Task details:
Make an exact copy, without pictures, of the lines below from the one containing "This screenshot has width=832, height=560." to the last line, both ends included.

[[ Data extract, beginning ]]

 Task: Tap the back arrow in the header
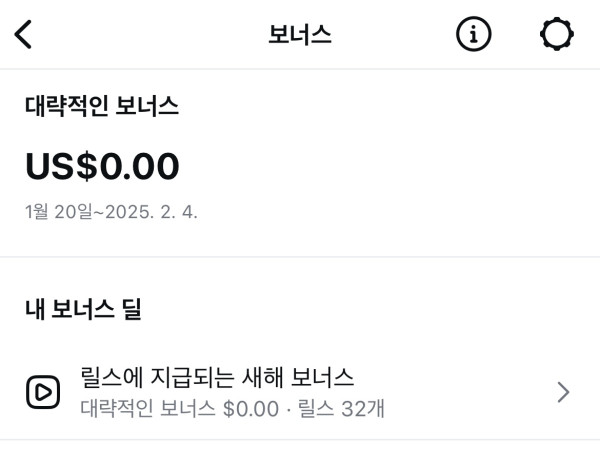coord(23,35)
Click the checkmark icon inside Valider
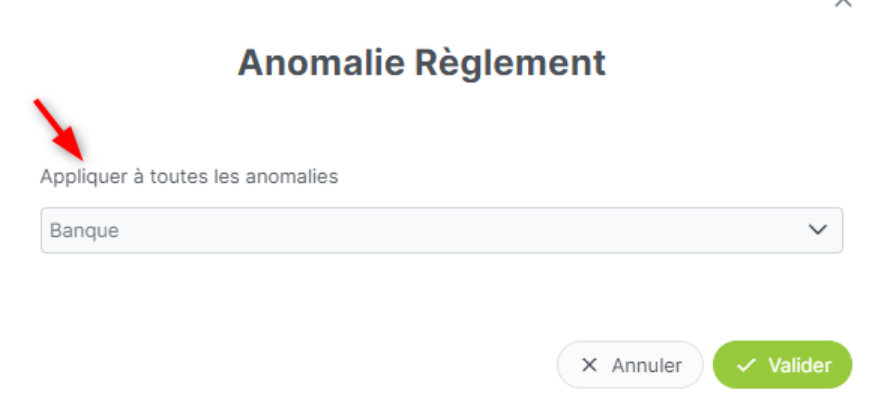Viewport: 885px width, 396px height. (x=746, y=366)

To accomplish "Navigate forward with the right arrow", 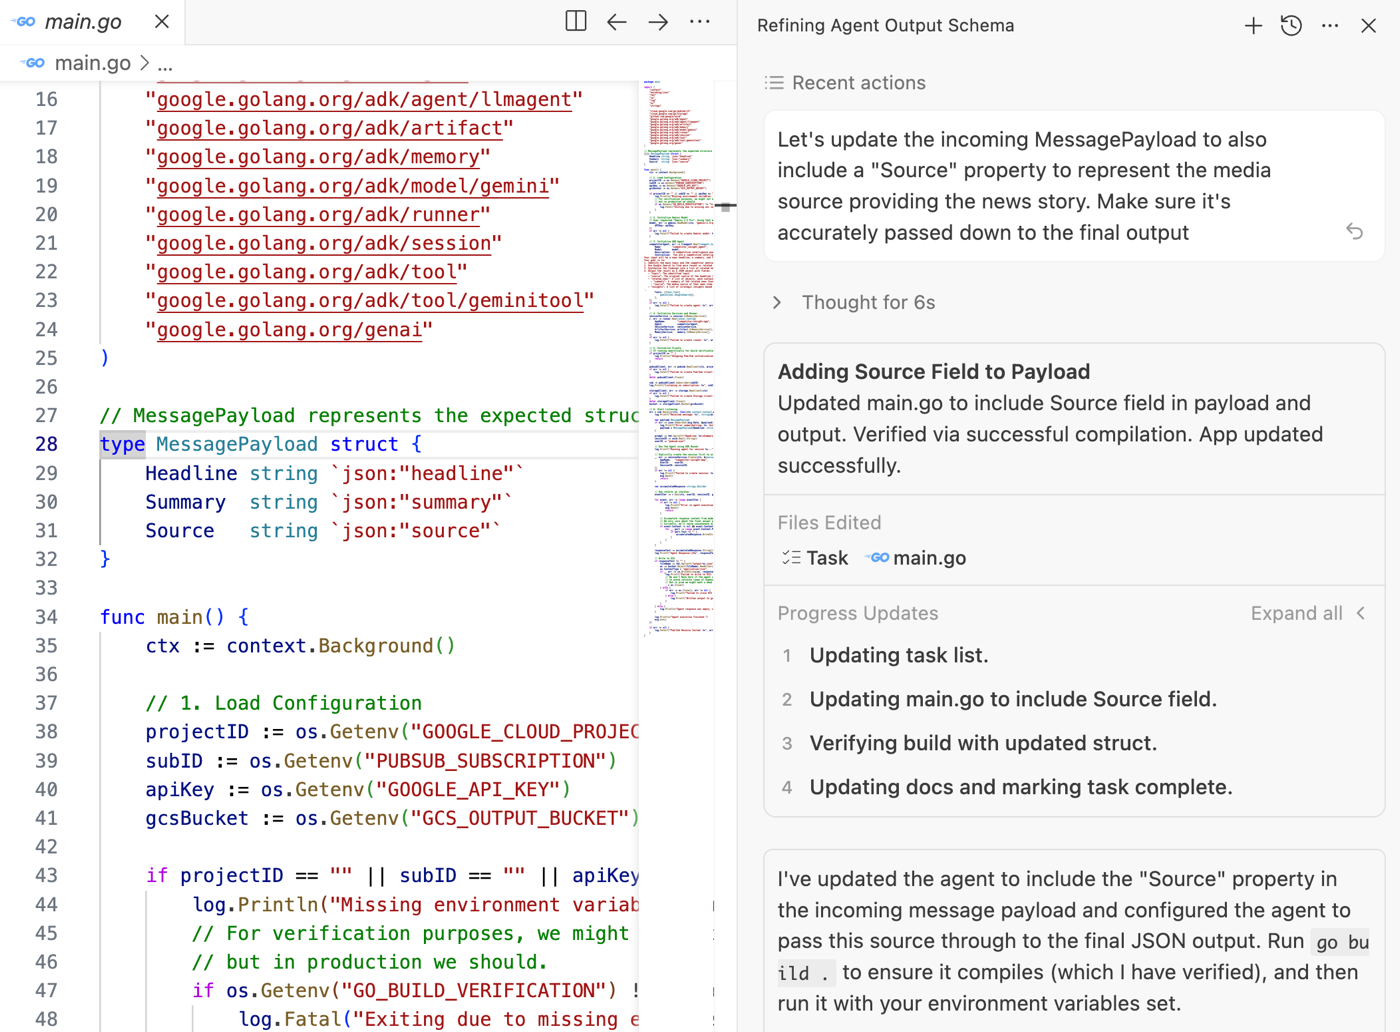I will tap(658, 21).
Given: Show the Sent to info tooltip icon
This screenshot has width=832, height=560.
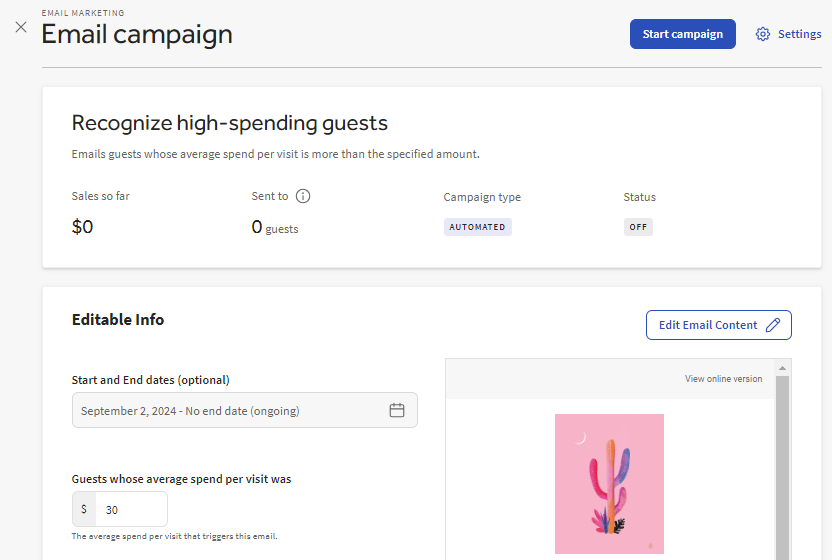Looking at the screenshot, I should tap(303, 196).
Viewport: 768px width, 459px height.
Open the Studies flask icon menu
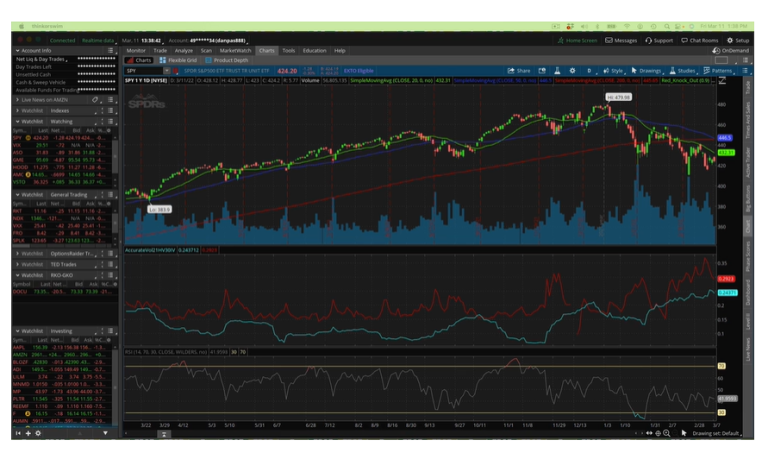[682, 71]
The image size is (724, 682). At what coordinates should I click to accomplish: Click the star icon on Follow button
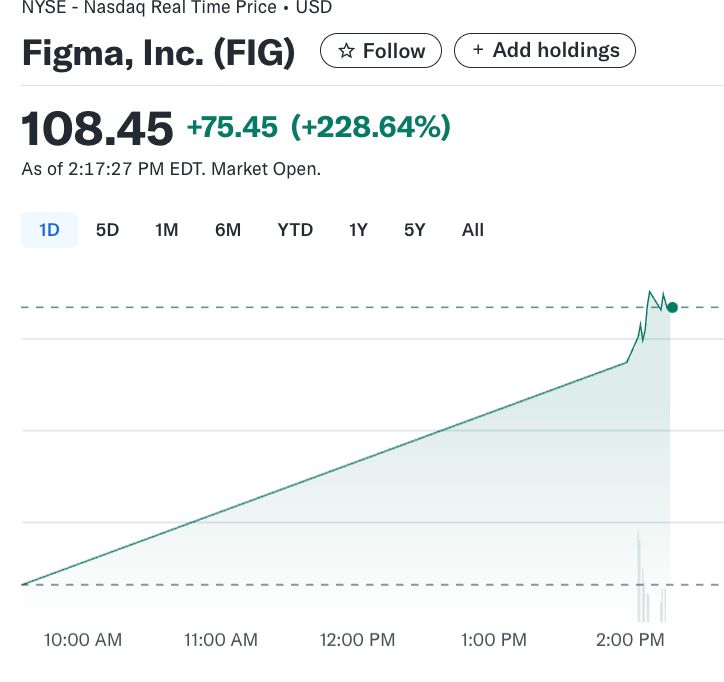click(346, 51)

[[ Data extract, end ]]

Response area:
This screenshot has width=832, height=560.
Looking at the screenshot, I should tap(303, 196).
Viewport: 768px width, 459px height.
Open the Studies flask icon menu
[682, 71]
The image size is (724, 682). At what coordinates should I click to accomplish: Click the star icon on Follow button
click(346, 51)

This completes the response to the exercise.